Pixel coordinate grounding data

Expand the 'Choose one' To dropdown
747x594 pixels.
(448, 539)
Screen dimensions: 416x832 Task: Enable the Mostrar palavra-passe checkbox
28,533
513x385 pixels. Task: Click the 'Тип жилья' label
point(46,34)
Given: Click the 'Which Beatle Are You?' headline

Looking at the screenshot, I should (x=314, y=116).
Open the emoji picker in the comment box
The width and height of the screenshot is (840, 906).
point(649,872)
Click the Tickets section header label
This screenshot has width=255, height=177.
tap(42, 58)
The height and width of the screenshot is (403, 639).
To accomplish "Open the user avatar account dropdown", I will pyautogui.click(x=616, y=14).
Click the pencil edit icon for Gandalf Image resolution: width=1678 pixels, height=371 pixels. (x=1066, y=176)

--

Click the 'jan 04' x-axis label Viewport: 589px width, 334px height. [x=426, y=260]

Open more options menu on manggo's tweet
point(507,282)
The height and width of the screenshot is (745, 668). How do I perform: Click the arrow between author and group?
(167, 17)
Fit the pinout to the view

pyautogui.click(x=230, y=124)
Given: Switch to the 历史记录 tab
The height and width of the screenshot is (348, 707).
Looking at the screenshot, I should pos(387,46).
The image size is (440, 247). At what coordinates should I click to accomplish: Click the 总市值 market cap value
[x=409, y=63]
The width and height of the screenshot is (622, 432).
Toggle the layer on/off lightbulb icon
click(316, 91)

YOUR TASK
Tally the lines of the data that contain the string "dropdown" and report the total alone.

ANSWER BELOW
2